Encyclopedia for Epics of Ancient India

A - B - C - D - E - G - H - I - J - K - L - M - N - P - R - S - T - U - V - Y


Read about Yama at Wikipedia, Encyclopedia Mythica, Urday website (note also: Urday: Yudhishthira and Yama), or at Kamat's Potpourri.

YAMA. [Source: Dowson's Classical Dictionary of Hindu Mythology] 'Restrainer.' Pluto, Minos. In the Vedas Yama is god of the dead, with whom the spirits of the departed dwell. He was the son of Vivaswat (the Sun), and had a twin-sister named Yami or Yamuna. These are by some looked upon as the first human pair, the originators of the race; and there is a remarkable hymn, in the form of a dialogue, in which the female urges their cohabitation for the purpose of perpetuating the species.

Another hymn says that Yama "was the first of men that died, and the first that departed to the (celestial) world." He it was who found out the way to the home which cannot be taken away: "Those who are now born (follow) by their own paths to the place whither our ancient fathers have departed." "But," says Dr. Muir, "Yama is nowhere represented in the Rigveda as having anything to do with the punishment of the wicked." So far as is yet known, "the hymns of that Veda contain no prominent mention of any such penal retribution.
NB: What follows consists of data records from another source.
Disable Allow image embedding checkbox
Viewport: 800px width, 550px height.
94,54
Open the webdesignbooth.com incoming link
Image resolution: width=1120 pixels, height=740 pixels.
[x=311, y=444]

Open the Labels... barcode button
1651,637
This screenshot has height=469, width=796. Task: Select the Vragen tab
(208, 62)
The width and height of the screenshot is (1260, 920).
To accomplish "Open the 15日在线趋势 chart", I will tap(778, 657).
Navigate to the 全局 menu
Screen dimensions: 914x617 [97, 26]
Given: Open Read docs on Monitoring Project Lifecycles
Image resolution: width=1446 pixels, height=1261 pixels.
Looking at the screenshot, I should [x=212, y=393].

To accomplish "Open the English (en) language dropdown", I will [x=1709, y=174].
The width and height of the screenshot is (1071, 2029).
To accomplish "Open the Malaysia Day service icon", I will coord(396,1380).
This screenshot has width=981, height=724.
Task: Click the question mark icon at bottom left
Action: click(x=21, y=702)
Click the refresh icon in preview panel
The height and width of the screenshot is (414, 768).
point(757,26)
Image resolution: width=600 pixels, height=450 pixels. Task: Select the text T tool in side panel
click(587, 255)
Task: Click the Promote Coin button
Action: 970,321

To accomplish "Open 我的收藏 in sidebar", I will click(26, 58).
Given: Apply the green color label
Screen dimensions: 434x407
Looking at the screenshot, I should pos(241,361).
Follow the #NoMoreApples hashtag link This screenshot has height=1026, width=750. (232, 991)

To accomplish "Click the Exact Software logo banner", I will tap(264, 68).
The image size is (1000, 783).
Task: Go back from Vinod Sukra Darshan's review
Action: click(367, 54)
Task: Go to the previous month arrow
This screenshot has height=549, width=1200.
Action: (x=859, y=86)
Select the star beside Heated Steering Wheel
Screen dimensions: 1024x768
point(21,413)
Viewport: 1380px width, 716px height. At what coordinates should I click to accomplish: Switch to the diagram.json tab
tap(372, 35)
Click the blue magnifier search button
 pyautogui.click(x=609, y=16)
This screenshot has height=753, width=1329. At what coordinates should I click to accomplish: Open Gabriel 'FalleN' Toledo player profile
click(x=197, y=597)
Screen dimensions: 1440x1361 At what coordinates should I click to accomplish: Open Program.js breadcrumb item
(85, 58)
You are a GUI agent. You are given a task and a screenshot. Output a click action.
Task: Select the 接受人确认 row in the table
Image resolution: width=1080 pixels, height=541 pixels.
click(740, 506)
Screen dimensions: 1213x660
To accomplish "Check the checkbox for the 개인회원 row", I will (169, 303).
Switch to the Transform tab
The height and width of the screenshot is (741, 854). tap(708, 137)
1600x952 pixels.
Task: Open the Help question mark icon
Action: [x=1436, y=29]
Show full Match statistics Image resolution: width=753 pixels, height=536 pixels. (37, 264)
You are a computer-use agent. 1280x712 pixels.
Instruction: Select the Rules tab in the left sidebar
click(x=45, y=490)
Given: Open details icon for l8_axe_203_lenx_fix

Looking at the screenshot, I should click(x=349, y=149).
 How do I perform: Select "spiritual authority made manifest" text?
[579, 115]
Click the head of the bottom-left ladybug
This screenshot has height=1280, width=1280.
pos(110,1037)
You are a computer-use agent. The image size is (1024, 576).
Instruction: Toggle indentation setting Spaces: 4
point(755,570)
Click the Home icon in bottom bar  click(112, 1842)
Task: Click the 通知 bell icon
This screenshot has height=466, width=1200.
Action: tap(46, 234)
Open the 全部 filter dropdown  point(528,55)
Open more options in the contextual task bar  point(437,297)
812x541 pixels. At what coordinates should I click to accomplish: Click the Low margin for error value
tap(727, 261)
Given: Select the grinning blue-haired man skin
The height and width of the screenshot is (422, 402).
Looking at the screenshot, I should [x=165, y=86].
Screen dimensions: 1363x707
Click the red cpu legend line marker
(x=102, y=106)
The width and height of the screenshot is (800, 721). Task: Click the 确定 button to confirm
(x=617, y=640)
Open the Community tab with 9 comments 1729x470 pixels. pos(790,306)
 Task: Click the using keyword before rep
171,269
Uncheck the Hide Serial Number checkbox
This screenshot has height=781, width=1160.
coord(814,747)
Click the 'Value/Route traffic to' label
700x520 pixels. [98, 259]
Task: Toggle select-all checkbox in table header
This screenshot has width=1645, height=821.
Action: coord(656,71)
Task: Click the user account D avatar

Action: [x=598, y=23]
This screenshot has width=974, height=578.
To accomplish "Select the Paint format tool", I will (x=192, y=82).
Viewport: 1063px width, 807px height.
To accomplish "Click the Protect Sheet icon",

Yama is still to some extent an object of terror. He is represented as having two insatiable dogs with four eyes and wide nostrils, which guard the road to his abode, and which the departed are advised to hurry past at all possible speed. These dogs are said to wander about among men as his messengers, no doubt for the purpose of summoning them to their master, who is in another place identified with death, and is described as sending a bird as the herald of doom."

In the epic poems Yama is the son of the Sun by Sanjna (conscience), and brother of Vaivaswata (Manu). Mythologically he was the father of Yudishthira.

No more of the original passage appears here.